1. As others have said in the comments, I wouldn't assume all funds are 100% insured. It is trending that way but I think if you are a CFO managing 10s of millions, its responsible to consider other assets.

2. Our interest rates on Treasury are pretty competitive, up to 4.67% for the slightly-less-conservative fund MULSX (various conditions apply, depends on how much you hold in treasury, etc; see https://mercury.com/treasury for details).

We are OK not having the absolute highest interest rate offering. Our position is:

* The Mercury product is much better than what most banks offer, across features like searching transactions, WebAuthn logins, virtual cards, etc (You can try the whole website at https://demo.mercury.com/)

* Mercury is much better optimized for startups (eg compliance that understands startup needs, doesn't ask your CEO to go into a branch to send wires)

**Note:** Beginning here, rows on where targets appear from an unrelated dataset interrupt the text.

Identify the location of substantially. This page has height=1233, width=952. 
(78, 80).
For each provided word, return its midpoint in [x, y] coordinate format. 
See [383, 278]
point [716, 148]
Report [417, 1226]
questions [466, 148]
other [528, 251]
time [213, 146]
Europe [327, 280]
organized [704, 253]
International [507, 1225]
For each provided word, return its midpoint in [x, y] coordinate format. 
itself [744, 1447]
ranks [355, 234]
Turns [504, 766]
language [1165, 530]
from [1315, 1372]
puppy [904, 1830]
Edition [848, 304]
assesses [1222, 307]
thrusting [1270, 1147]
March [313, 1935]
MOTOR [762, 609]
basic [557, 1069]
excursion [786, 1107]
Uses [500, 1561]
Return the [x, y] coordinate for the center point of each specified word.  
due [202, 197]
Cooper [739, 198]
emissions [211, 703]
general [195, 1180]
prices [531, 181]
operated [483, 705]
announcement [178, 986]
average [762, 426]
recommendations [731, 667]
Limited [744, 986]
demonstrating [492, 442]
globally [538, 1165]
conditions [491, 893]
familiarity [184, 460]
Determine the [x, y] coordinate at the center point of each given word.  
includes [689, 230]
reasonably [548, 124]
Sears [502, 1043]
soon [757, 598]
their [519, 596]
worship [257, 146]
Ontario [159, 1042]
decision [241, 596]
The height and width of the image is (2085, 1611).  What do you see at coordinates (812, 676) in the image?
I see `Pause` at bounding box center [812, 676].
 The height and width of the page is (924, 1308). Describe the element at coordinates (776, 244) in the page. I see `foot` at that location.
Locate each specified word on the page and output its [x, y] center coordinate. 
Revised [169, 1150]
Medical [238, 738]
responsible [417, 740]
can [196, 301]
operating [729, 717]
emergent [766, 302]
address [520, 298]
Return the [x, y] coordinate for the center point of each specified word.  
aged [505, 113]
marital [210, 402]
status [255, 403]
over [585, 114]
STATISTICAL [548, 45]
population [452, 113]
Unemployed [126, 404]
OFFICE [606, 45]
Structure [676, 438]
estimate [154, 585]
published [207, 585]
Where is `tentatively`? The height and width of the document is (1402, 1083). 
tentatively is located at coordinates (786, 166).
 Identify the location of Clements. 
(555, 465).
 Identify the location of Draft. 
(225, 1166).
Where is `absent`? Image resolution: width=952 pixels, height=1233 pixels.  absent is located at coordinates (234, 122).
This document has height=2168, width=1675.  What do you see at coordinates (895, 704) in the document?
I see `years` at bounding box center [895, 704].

You can always get a higher interest rate by eg buying treasuries yourself. Our position is for most founders, investing in these mutual funds is a safe, no-brainer options that optimizes for safety while keeping the convenience of a single dashboard.

I get this line of thinking, but I also think there's a counterargument that we're all on notice now that banks can go under. As commenters in other threads have noted, people are rebalancing their personal and business accounts right now. Companies like Roku probably won't have $400M at one institution anymore (without outside insurance). That means that if this happens again, many of the people who would have been screwed without a backstop this time around will be in the clear next time. There won't be as much pressure applied by high-level executives and lobbyists, so, as the saying goes, "past performance is not a guarantee of future results".
to be safe?
How is this safer than the alternative? There's no world in which the FDIC lets a bank the size of SVB default on it's deposits, so there are basically 2 scenarios here:

1) You get bailed out no matter what your insurance rate

2) Defaults are at such a high rate that the FDIC doesn't have the money to bail everyone out, the economy tanks, and all businesses that rely on risky VC investment fail anyway

It's like betting $100 on something that won't happen until you're dead. Sure, you might be correct, but there's no real benefit to it.